— START Data section —

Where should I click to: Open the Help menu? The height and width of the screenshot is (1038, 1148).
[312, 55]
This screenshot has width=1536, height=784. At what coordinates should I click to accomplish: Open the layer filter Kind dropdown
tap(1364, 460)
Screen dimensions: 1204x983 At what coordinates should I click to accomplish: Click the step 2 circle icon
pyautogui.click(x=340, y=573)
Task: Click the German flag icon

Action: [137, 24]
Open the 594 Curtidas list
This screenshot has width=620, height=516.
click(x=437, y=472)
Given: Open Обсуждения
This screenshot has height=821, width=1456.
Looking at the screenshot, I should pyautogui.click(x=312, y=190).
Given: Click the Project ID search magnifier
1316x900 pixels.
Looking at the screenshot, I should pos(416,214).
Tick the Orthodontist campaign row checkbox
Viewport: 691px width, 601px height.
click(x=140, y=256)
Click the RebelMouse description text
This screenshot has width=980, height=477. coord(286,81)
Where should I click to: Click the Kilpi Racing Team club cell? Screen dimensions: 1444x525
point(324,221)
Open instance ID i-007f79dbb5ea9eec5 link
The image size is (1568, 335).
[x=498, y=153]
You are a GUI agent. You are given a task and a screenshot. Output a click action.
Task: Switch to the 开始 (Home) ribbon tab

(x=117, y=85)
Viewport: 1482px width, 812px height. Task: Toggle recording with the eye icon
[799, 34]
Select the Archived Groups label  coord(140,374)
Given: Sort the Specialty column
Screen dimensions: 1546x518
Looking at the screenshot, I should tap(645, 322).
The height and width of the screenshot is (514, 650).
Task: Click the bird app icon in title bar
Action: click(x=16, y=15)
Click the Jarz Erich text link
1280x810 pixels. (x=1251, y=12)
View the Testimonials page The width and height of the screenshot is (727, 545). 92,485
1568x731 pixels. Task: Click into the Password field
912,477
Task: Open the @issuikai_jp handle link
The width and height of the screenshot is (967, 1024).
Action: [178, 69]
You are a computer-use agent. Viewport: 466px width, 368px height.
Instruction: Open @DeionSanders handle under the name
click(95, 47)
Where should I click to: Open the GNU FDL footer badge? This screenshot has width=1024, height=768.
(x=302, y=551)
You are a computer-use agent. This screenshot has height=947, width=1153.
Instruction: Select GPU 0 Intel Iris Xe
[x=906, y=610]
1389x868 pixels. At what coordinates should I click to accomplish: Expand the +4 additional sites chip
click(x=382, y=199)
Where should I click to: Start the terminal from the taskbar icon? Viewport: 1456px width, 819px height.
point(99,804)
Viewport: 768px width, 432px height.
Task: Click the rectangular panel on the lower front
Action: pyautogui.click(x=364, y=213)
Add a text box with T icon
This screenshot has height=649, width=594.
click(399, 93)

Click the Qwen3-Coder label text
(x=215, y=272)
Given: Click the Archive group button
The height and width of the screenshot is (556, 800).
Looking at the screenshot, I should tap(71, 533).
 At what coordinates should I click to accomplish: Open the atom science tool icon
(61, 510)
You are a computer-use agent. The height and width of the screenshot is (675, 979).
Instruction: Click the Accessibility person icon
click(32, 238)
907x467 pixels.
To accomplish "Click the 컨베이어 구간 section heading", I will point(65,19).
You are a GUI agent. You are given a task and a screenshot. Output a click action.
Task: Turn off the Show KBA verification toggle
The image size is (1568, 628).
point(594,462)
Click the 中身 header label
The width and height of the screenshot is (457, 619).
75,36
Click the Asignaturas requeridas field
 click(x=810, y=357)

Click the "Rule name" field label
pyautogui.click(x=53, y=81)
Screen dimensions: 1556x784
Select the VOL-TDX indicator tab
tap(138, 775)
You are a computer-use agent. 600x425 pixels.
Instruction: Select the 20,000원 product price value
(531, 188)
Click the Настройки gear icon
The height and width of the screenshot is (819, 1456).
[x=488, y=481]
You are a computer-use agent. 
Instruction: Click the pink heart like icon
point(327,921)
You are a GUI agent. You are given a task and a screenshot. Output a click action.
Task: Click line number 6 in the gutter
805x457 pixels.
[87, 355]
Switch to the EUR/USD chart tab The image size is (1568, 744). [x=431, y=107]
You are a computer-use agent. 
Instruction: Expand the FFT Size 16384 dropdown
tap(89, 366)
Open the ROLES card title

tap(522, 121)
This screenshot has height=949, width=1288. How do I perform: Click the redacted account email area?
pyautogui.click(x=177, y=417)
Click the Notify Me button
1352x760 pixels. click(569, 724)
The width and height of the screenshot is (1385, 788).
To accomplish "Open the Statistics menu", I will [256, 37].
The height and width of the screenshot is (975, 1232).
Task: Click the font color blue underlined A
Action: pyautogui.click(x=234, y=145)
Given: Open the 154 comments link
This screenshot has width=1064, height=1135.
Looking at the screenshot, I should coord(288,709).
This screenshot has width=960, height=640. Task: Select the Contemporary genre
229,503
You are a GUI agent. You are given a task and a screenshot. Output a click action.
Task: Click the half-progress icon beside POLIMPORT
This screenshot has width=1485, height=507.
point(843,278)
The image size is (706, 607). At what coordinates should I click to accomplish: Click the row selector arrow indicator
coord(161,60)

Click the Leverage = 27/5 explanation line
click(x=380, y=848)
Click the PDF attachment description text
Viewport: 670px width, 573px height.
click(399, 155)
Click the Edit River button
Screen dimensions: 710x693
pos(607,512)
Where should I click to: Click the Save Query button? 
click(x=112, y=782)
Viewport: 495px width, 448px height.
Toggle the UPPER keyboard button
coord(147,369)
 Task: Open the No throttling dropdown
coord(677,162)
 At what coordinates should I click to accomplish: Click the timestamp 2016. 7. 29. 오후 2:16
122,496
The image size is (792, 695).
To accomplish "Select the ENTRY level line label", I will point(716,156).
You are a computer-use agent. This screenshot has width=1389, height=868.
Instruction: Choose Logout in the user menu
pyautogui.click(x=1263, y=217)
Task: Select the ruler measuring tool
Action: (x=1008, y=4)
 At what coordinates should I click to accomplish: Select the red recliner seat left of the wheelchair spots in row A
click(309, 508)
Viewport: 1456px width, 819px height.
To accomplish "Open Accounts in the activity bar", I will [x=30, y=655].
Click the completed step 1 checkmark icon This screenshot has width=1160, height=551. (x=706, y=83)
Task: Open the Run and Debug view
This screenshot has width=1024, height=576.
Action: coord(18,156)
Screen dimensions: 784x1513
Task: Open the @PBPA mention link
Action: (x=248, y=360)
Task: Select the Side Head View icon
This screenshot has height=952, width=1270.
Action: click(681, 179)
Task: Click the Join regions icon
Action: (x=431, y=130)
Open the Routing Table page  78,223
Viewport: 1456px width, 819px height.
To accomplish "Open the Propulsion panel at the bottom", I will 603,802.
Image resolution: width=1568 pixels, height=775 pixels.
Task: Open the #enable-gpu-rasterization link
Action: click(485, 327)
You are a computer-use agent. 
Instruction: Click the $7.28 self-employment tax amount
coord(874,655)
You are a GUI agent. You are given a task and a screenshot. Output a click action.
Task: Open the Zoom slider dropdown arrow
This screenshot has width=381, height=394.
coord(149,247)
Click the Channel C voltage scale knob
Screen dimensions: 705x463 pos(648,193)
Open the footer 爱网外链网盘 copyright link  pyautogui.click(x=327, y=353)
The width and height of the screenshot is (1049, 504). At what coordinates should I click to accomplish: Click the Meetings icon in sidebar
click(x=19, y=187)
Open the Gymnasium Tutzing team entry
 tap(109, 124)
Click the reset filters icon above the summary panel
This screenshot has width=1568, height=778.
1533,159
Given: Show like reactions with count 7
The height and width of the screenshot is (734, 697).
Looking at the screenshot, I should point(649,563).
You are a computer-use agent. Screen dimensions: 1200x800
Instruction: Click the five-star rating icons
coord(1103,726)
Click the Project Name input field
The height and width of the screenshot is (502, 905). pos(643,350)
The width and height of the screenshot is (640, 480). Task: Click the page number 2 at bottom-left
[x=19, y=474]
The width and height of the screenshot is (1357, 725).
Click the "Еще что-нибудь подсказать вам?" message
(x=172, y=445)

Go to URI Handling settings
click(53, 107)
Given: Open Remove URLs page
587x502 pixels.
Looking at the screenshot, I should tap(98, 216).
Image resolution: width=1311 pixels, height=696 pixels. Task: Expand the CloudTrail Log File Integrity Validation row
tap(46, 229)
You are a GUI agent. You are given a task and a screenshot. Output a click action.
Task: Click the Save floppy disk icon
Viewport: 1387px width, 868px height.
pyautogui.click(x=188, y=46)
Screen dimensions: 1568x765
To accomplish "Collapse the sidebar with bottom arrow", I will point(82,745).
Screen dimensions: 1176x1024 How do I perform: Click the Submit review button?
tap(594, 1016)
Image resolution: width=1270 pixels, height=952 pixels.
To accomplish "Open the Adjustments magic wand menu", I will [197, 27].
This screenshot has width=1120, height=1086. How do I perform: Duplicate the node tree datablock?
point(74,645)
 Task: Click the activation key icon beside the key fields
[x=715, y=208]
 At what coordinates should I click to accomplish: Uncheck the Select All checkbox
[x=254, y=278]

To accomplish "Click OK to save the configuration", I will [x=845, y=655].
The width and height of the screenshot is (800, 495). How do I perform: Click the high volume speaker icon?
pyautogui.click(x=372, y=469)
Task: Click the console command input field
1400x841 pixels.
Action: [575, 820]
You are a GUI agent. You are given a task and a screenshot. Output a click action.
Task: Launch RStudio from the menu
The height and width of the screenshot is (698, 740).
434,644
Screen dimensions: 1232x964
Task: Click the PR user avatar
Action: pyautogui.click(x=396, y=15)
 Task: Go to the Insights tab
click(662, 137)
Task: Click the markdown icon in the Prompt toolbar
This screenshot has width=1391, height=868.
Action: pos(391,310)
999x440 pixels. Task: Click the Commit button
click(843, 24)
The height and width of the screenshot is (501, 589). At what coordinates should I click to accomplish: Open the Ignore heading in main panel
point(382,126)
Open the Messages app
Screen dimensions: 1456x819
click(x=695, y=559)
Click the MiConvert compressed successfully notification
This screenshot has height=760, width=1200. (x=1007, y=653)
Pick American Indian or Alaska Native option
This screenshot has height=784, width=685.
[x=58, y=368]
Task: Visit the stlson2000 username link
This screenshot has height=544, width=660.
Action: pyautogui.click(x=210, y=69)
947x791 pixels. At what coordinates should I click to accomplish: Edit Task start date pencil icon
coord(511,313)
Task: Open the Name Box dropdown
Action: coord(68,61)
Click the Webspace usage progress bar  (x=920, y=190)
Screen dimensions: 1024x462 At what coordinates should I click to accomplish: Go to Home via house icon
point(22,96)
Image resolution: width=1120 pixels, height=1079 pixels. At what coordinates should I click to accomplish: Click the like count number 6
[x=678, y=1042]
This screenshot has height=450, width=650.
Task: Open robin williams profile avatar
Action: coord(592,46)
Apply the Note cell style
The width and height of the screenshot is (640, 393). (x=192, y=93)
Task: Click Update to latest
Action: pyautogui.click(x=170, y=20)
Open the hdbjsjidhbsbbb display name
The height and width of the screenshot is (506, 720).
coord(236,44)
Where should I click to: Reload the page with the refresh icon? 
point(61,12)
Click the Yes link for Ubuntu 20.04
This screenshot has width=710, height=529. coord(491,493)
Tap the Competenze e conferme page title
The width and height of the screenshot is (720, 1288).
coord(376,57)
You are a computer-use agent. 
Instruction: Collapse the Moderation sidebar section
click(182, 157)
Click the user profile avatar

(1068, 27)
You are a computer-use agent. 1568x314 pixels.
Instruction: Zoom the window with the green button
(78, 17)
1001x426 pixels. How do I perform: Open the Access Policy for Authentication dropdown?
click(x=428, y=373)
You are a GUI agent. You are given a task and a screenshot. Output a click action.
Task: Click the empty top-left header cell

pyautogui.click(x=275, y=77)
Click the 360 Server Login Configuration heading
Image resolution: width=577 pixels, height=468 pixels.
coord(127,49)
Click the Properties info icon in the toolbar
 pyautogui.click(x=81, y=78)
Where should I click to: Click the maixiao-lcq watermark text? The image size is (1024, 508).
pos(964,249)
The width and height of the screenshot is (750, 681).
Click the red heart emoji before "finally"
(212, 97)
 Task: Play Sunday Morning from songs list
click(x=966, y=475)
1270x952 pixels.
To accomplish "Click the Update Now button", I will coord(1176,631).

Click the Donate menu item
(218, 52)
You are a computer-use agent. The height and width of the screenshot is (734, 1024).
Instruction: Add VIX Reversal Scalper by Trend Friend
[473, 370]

— END Data section —

## Problem to solve
Arrange every line from the beginning of the rows through the line holding "click(x=437, y=472)", inclusive, as a Markdown table with the columns No. and Line. Number each line and leave out blank lines.

## Finished answer
| No. | Line |
|---|---|
| 1 | Where should I click to: Open the Help menu? The height and width of the screenshot is (1038, 1148). |
| 2 | [312, 55] |
| 3 | This screenshot has width=1536, height=784. At what coordinates should I click to accomplish: Open the layer filter Kind dropdown |
| 4 | tap(1364, 460) |
| 5 | Screen dimensions: 1204x983 At what coordinates should I click to accomplish: Click the step 2 circle icon |
| 6 | pyautogui.click(x=340, y=573) |
| 7 | Task: Click the German flag icon |
| 8 | Action: [137, 24] |
| 9 | Open the 594 Curtidas list |
| 10 | This screenshot has width=620, height=516. |
| 11 | click(x=437, y=472) |